Reverend Don Harrison, executive director of Open Road Chapels, looks to provide both practical and spiritual sustenance with a whole different approach to one-on-one counselling with truckers.

“Our philosophy is, people don’t care how much you know, they care how much you care,” says Harrison, who co-founded Open Road Chapels with his wife Suzanne 15 years ago.

“When you help people in a time of need they will listen to you, as opposed to trying to speak spiritually when they have a practical need.”

Practical issues can range anywhere from the loneliness of the open road to divorce proceedings to problems with a trucking company, all of which have an audience with Harrison or the full-time staff at each location. This practical approach has attracted many truckers to the company’s five permanent office trailers at Fifth Wheel Truck Stops across Ontario.

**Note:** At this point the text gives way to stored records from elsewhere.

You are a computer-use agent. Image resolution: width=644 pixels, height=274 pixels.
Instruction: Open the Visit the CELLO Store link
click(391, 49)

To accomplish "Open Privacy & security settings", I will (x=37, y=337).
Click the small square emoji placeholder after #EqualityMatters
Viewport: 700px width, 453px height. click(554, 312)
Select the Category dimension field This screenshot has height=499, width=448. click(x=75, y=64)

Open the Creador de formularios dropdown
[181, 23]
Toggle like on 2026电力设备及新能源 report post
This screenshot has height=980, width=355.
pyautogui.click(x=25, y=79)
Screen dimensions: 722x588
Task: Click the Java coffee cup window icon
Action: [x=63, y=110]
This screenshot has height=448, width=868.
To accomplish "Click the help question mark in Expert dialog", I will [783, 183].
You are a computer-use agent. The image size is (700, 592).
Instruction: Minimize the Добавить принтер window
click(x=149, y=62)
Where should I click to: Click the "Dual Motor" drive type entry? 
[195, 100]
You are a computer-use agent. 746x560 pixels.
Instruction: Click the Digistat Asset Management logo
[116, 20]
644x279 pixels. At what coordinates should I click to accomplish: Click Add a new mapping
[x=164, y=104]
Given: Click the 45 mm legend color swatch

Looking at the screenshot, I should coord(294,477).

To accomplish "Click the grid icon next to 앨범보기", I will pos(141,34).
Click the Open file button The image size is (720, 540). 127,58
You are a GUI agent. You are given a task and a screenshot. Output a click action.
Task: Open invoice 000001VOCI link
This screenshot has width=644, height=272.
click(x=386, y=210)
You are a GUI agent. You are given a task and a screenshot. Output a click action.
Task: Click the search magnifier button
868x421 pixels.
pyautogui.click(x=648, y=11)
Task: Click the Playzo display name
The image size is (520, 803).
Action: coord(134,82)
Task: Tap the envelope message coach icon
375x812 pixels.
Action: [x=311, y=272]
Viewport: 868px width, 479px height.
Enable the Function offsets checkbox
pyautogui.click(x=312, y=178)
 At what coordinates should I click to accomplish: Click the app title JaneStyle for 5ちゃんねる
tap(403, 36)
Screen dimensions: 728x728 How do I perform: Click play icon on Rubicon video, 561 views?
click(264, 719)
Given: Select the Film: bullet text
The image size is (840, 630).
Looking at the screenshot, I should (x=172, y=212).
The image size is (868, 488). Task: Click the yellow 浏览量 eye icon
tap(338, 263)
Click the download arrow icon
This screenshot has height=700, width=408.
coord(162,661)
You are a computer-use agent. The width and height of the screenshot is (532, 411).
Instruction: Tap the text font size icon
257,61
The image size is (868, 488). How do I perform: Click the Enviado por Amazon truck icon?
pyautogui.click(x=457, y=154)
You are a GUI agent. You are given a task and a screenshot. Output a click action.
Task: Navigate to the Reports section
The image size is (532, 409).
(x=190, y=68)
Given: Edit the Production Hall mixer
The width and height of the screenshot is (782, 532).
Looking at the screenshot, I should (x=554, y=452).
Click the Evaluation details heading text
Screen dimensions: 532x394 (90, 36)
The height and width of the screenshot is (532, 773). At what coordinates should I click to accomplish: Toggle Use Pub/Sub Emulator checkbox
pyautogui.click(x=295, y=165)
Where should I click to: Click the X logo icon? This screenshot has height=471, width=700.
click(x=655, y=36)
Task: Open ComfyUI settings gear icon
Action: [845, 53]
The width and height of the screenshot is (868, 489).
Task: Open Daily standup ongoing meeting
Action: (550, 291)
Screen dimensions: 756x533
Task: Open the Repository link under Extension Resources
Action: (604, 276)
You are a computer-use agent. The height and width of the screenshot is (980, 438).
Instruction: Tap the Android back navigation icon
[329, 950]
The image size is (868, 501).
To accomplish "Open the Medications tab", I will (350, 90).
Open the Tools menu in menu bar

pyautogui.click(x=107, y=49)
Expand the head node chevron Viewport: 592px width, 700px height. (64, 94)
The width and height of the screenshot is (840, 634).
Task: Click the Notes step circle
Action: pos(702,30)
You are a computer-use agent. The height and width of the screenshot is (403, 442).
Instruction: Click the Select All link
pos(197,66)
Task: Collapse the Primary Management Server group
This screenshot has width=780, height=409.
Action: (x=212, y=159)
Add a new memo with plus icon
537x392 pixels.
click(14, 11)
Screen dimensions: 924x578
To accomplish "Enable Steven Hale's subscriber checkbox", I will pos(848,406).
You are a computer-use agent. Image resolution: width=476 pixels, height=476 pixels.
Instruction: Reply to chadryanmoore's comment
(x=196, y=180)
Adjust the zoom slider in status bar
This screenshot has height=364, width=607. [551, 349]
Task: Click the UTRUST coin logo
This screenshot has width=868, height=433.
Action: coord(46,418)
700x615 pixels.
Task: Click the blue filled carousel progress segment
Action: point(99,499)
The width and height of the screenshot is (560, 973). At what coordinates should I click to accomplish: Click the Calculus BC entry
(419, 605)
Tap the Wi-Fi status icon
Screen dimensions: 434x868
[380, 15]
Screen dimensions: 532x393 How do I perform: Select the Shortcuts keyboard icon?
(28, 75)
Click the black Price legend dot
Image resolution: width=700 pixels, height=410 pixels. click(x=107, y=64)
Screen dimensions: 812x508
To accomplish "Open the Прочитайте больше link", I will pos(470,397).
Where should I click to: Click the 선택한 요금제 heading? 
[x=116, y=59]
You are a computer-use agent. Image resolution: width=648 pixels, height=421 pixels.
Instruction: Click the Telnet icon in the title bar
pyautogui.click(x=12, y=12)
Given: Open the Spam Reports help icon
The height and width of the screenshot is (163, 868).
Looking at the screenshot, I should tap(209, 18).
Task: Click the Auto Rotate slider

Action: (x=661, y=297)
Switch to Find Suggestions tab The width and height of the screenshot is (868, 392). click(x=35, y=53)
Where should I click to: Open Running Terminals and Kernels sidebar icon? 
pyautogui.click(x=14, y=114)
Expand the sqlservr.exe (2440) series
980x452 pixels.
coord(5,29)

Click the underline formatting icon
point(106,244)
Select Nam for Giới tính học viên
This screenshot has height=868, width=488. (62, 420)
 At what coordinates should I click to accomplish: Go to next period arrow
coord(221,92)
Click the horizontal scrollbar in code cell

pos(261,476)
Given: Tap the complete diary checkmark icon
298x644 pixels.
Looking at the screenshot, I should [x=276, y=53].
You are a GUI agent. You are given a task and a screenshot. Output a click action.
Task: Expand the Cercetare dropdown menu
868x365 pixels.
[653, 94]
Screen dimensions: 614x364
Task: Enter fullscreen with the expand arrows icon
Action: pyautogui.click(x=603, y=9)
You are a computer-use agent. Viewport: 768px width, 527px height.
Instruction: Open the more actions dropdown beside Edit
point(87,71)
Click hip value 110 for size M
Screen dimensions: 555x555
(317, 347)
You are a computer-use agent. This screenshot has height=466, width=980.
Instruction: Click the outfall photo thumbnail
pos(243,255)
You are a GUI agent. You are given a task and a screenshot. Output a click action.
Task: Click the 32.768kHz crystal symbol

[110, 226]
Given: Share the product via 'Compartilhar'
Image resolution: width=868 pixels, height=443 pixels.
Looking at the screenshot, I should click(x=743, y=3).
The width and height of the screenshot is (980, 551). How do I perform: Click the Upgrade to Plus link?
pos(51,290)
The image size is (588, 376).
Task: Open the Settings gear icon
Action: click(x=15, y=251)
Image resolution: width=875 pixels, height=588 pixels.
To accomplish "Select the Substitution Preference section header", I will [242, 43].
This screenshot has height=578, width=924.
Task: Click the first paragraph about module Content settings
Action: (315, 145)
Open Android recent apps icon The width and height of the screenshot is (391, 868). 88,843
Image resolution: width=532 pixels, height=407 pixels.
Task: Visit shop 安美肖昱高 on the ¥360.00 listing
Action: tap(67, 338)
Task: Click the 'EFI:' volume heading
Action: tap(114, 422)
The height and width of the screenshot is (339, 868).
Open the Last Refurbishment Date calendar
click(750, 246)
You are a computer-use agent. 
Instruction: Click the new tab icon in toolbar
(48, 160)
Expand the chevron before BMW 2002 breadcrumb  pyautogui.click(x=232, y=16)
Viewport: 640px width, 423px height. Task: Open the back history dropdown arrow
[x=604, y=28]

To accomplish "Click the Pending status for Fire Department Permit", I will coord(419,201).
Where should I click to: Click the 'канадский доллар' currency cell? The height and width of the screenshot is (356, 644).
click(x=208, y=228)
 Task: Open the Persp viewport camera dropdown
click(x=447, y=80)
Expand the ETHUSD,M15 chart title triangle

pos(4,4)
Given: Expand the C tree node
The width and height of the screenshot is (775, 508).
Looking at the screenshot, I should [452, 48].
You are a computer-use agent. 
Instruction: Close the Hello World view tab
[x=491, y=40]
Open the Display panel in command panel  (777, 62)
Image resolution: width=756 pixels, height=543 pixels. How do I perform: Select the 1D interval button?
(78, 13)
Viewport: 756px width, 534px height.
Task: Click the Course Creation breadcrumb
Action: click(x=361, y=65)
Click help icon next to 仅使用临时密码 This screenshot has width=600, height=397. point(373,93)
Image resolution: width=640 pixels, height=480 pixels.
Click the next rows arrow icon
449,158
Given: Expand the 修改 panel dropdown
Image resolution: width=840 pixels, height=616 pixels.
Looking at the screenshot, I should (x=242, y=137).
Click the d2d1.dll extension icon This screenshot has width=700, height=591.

“A successful day would be a day that we have an impact on people that would be both practical and spiritual,” he says. “We do see men and women come to Christ on a regular basis. There’s a lot of people out there that have needs and they desperately need to know the Lord, but they have some practical issues that they need help with too.”

But for some, like 36-year veteran driver Stephen Turner, having an audience with Harrison can serve simply as a religious pick-me-up when away from his home congregation.

“Don’s ministry has been a great blessing over the past 15 years,” Turner told Truck News. “I can come out and tell Don about what’s been going on in my life, pray with him and then head out of here rejoicing.”

However, Harrison estimates that about 60% of people who speak with him have a limited religious background with the same percentage of “action” happening outside of the actual chapel.

“Most times people will find us either in the restaurant or elsewhere,” he says.

“The people who have real needs are the ones in the parking lots and in areas where they don’t have anyone to turn to. We quite often build bridges for drivers and people. Ultimately, if they have some issues they want to discuss, they can come out to the chapel where we can talk and counsel them.”

In the many years since he began offering spiritual support for drivers at truck stops, Harrison’s role has taken him well beyond the label of mere counsellor.

While in Calgary scouting for a permanent chapel location at the Blackfoot Truck Stop recently, he was able to help a trucking company locate a missing truck and arranged for a way to get the driver home.

He has also performed a number of weddings for Fifth Wheel staff, from managers to corporate staff and even their extended families.

“Over the years, the only thing I haven’t done is taken a guy’s truck and delivered his load,” he says.

Though if such a situation should arise, I suppose Harrison could ask himself the age-old question: When Would Jesus Drive?